Amendment 1 is the state's first ever vote on abortion and proposes adding language to the constitution that gives elected representatives the right to "enact, amend, or repeal statutes regarding abortion." It also would include the statement, "Nothing in this Constitution secures or protects a right to abortion or requires the funding of an abortion."
A vote against the amendment would leave the constitution as is.
Opponents to the amendment argue women's rights are at stake and protest there are no safeguards for women who have pregnancies that could endanger their lives, or that resulted from rape or incest.
They also claim a vote in favor of the amendment will open the door to further legislation that could impose restrictive laws and make it more difficult to have the procedure.
Proponents of Yes on 1 counter that Tennessee's 8 bordering states have reasonable protections in place for vulnerable mothers and the unborn child and it makes sense for Tennessee to have informed consent, waiting periods, and, regulation of abortion clinics by its state Department of Health, too.
In an interview with Knoxville's WBIR TV-10, Stacy Dunn, the East Tennessee coordinator for the "Yes on 1" campaign told WBIR that Tennessee is a southeast abortion destination. "We have become where people go to have an abortion."

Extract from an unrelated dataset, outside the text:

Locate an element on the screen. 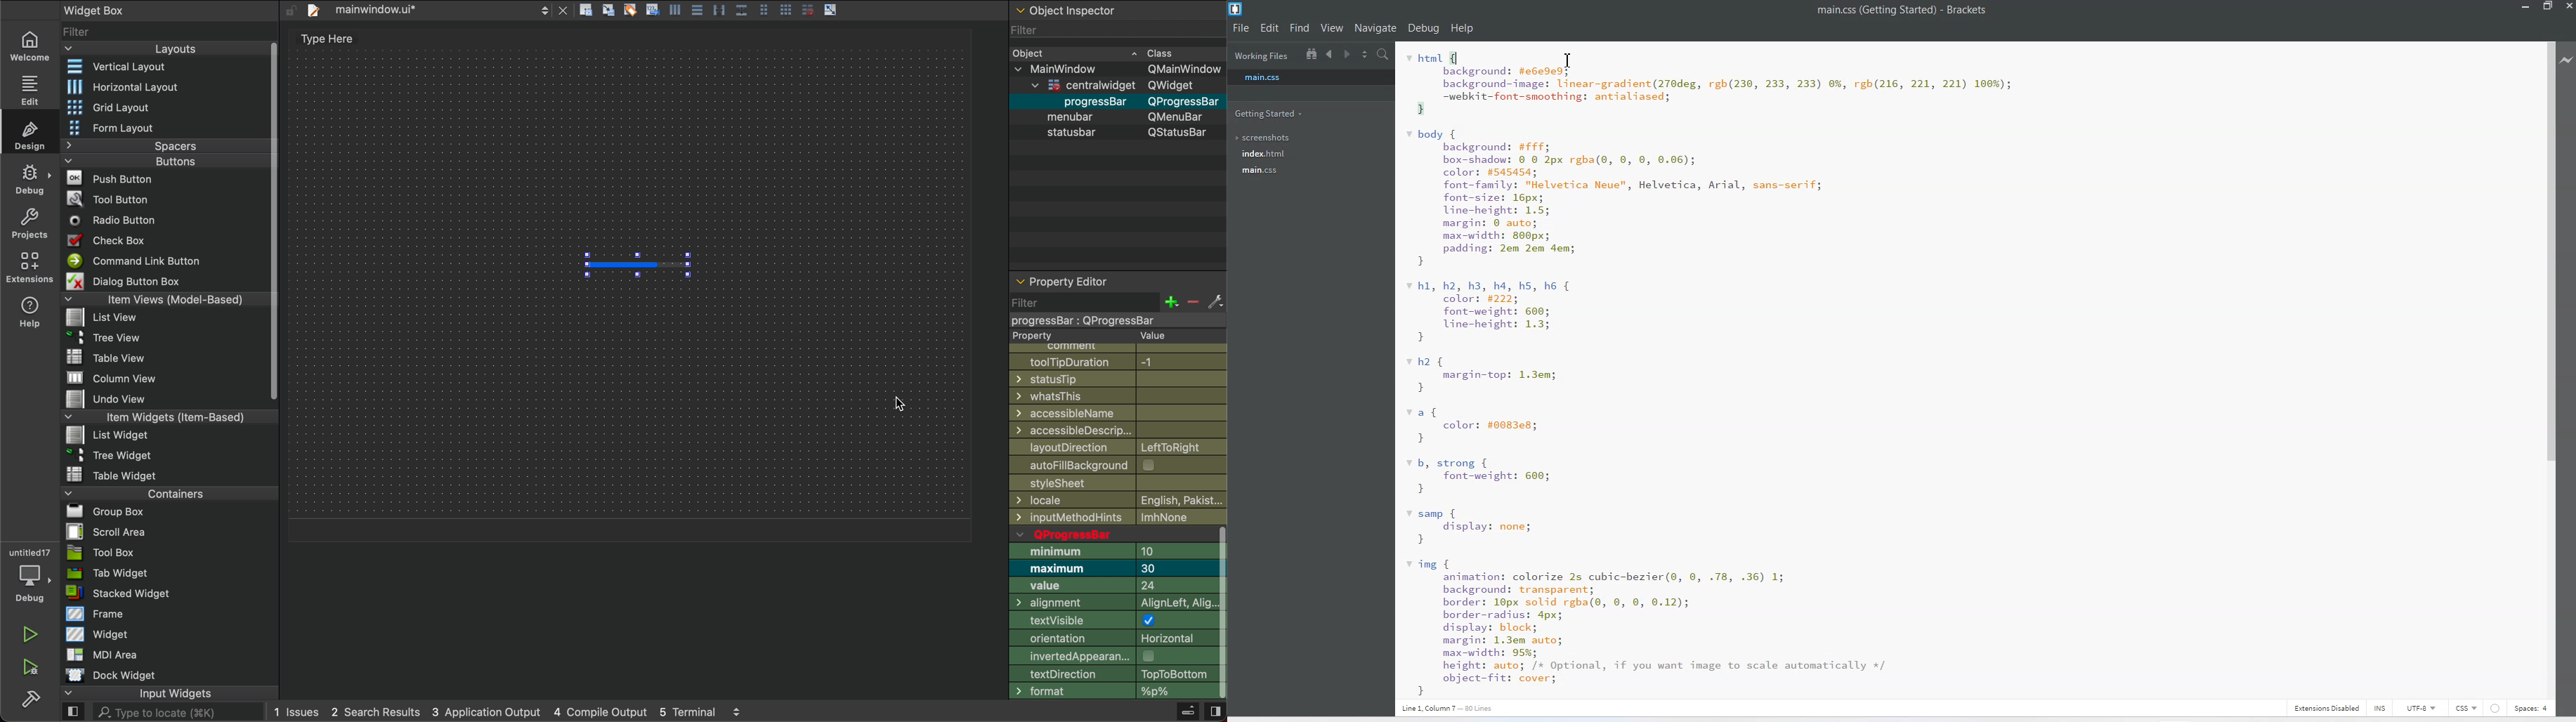  Orientation  is located at coordinates (1111, 640).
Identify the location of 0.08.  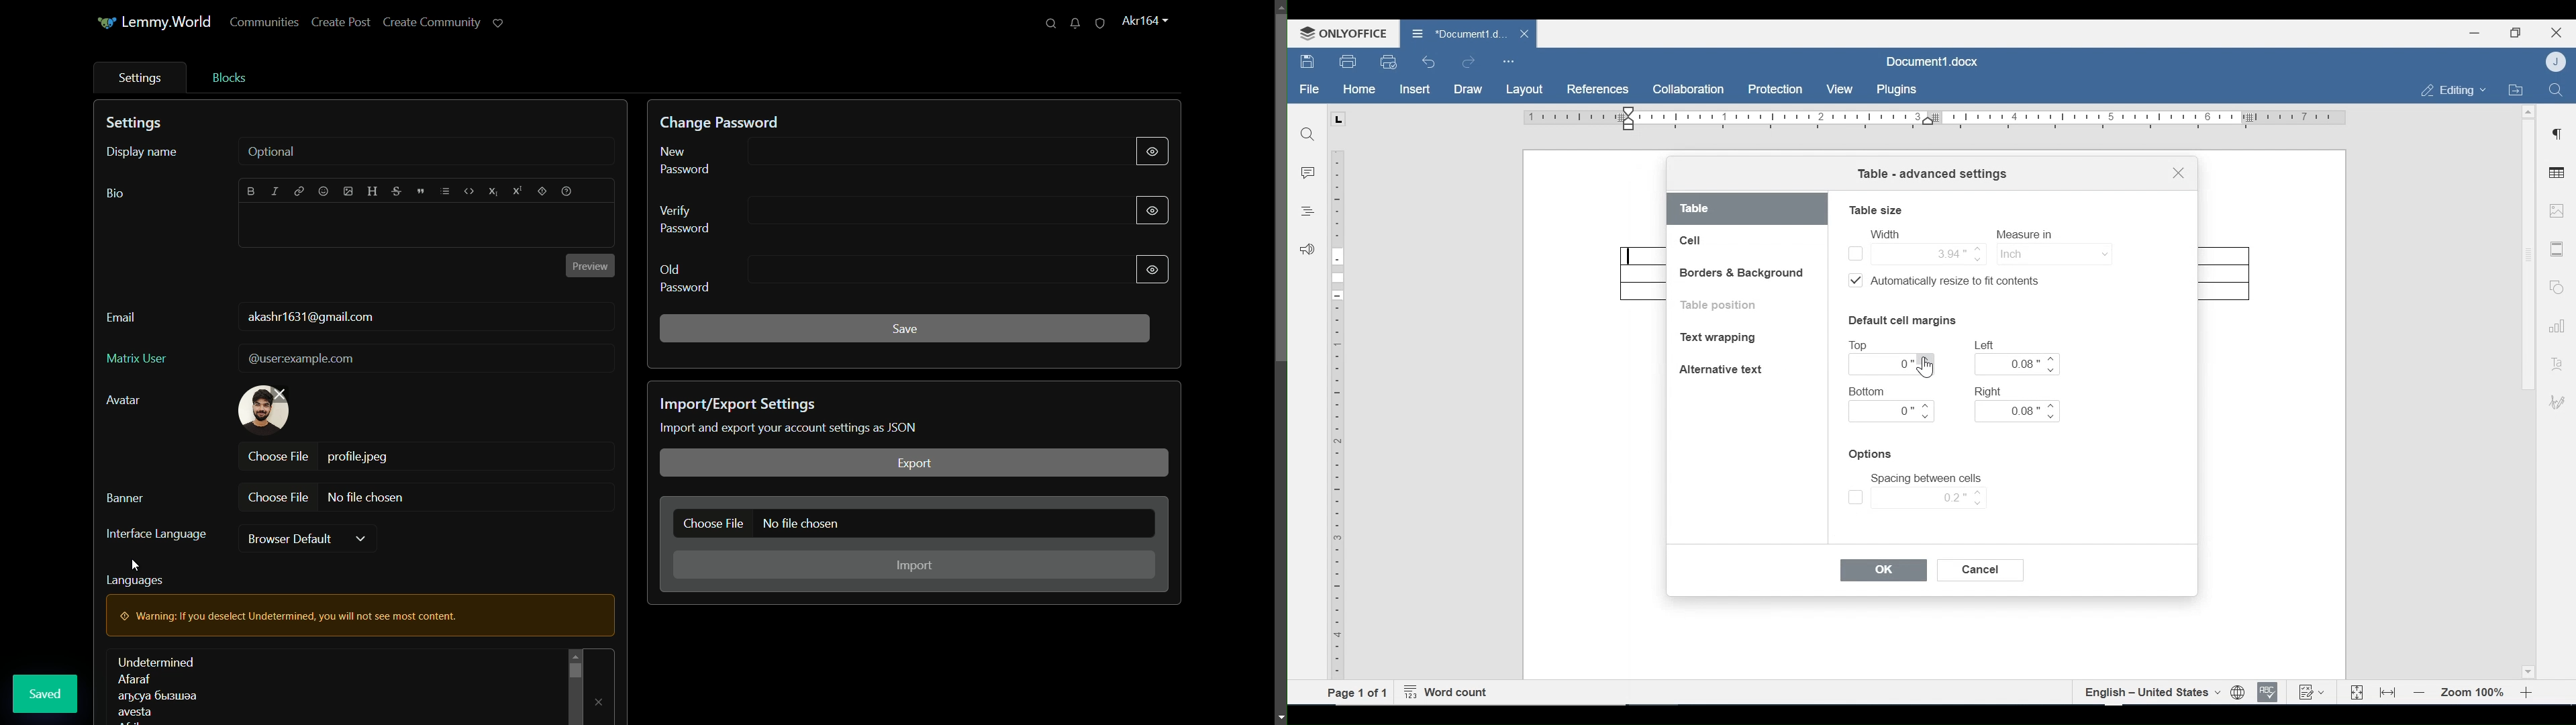
(2018, 364).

Results from a 2010 survey by the U.S. Centers for Disease Control and Prevention suggest a basis for the claim, with one in four abortions in Tennessee reported that year involving an out-of-state woman.
From phone banks to door-to-door campaigns, both sides are working to rally supporters and urge them to go and vote.
In September, churches from across various denominations including Southern Baptist, Assemblies of God, United Pentecostal, Presbyterian and Free Will Baptist churches coordinated a "Yes on 1" Sunday to inform congregants and encourage them to make it to the polls.
Early voting continues through Oct. 30. The Tennessean, reported over the weekend that 98,770 people had voted early as of Friday, Oct. 17. Additional satellite locations are scheduled to open this week in other counties and expected to draw even more voters.